DESMOND: It's all happening too soon -- you moving in. You're painting rooms; you're changing things. I don't even like red. Why would you leave your flat, your expensive flat...
PENELOPE: Don't do that. Don't you pretend you don't care. And don't you dare rewrite history. I left my expensive flat because you were too proud to live there, remember. If you want me to go -- if you want me to leave then don't make this about what I do or don't deserve. And have the decency to admit that you're doing this because you're a coward.
DESMOND: I'm sorry, Pen, but this -- we're not supposed to be together.
CHARLIE: Desmond, you are going to tell me what happened to you.
DESMOND: When I turned that key my life flashed before my eyes. And then I was back in the jungle and still on this bloody island. But those flashes, Charlie -- those flashes -- they didn't stop.

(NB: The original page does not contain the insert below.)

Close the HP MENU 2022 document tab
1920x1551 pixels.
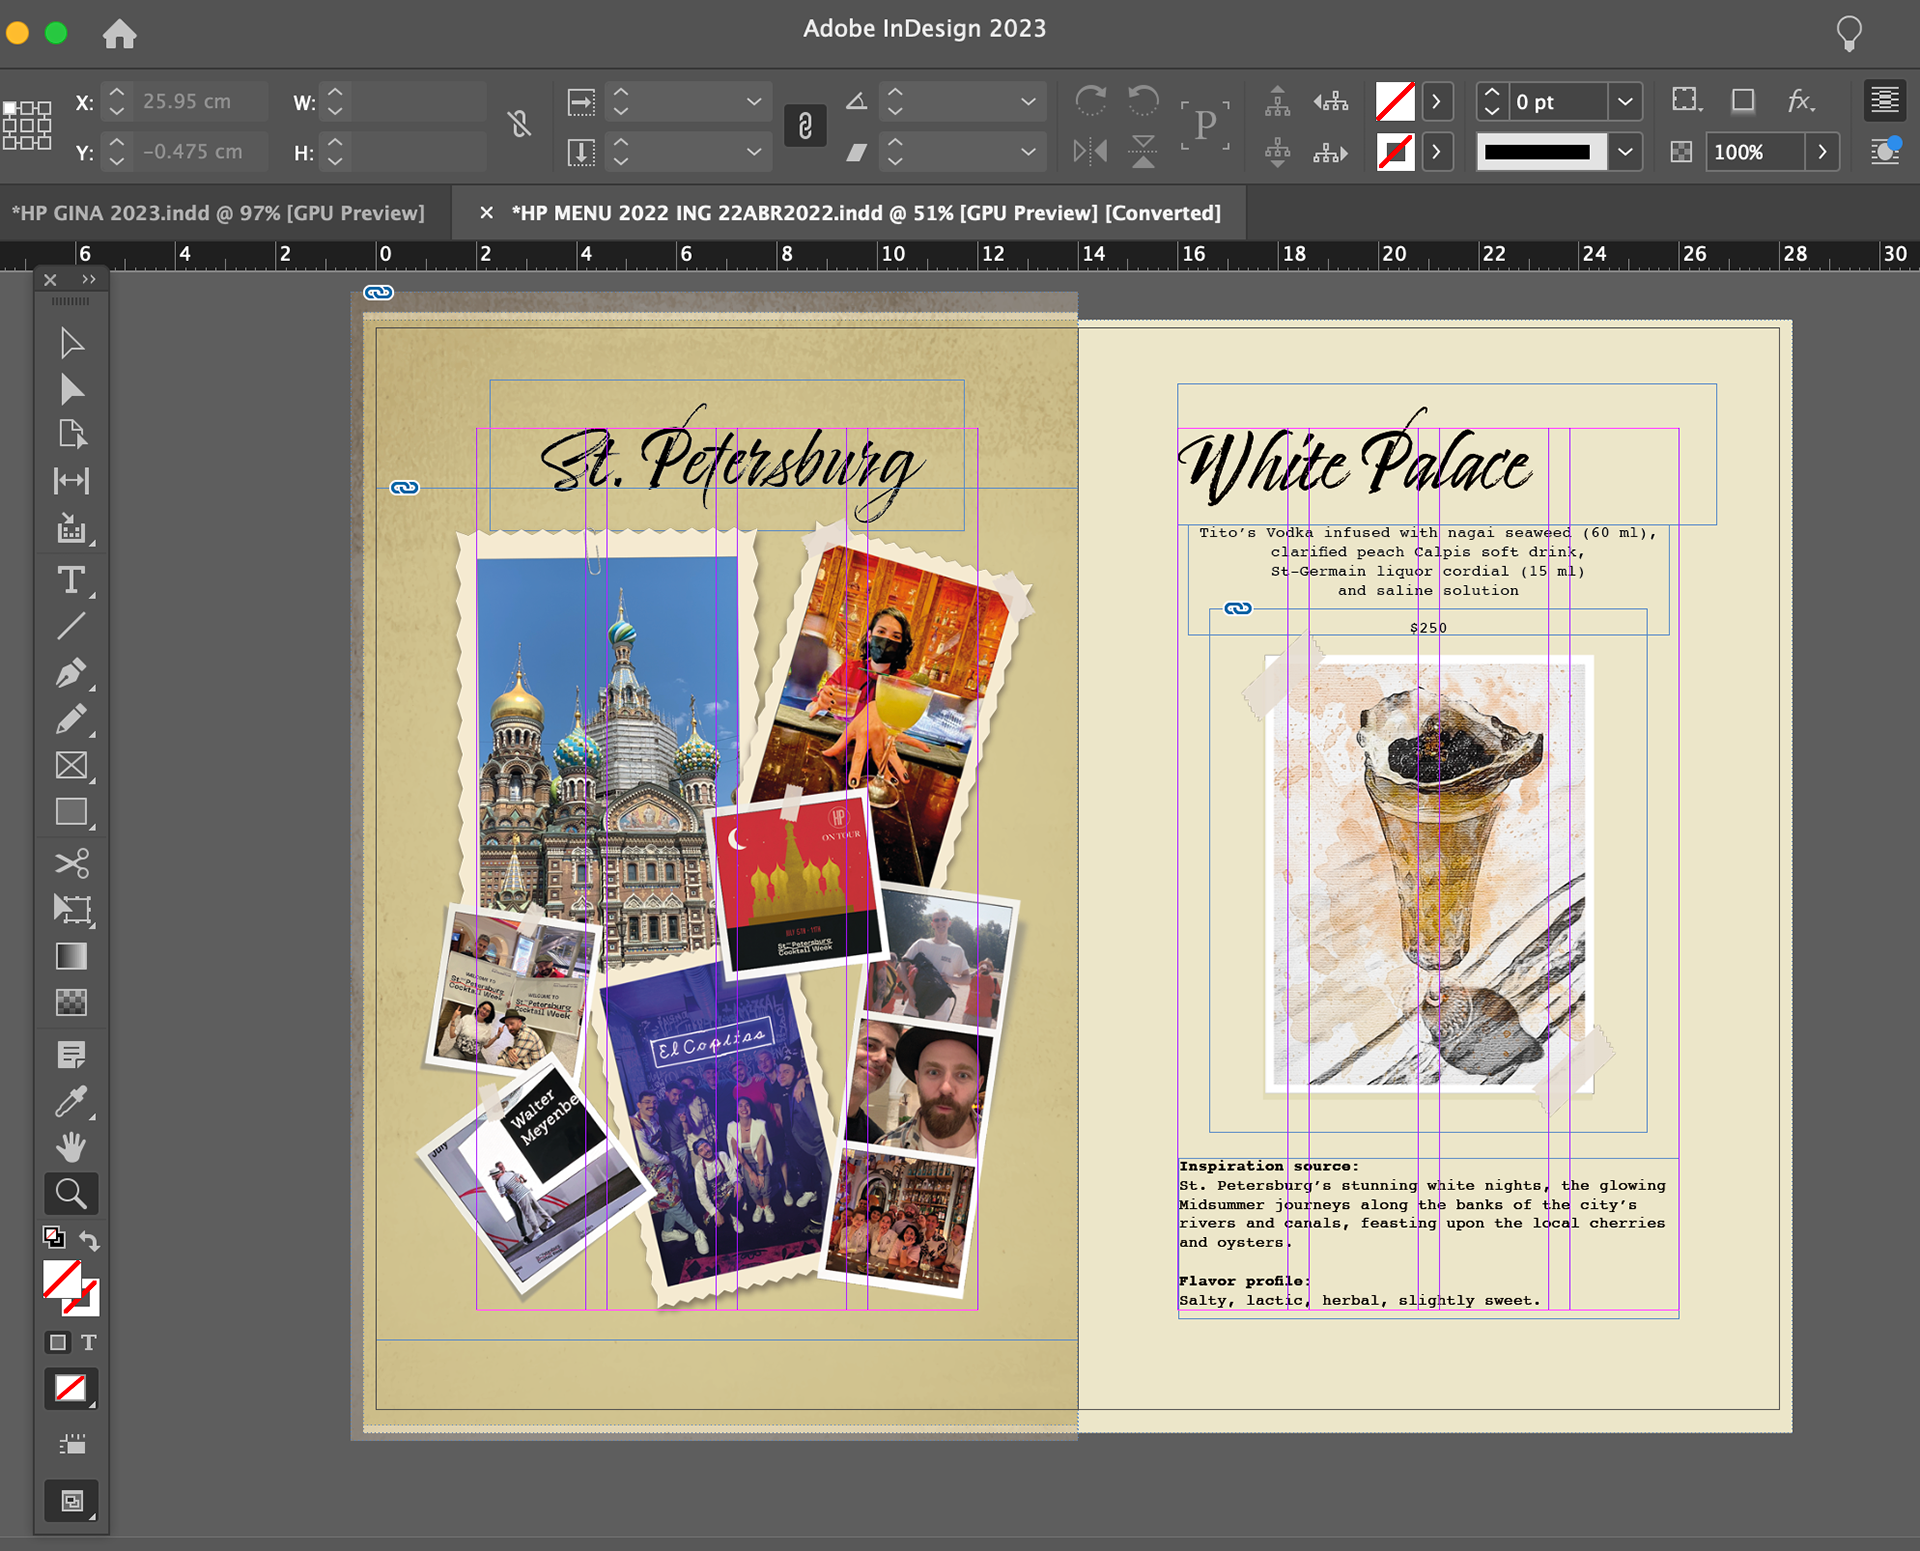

CHARLIE: So, you're telling me you saw a flash of Claire drowning this morning -- that's how you knew how to save her?
DESMOND: I wasn't saving Claire, Charlie, I was saving you. This morning you dove in after Claire. You tried to save her but you drowned.
CHARLIE: What are you talking about? I didn't drown.
DESMOND: When I saw the lightning hit the roof you were electrocuted. And when you heard Claire was in the water you -- you drowned trying to save her. I dove in myself so you never went in. I've tried, brother. I've tried twice to save you, but the universe has a way of course correcting and -- and I can't stop it forever. I'm sorry. I'm sorry because no matter what I try to do you're going to die, Charlie.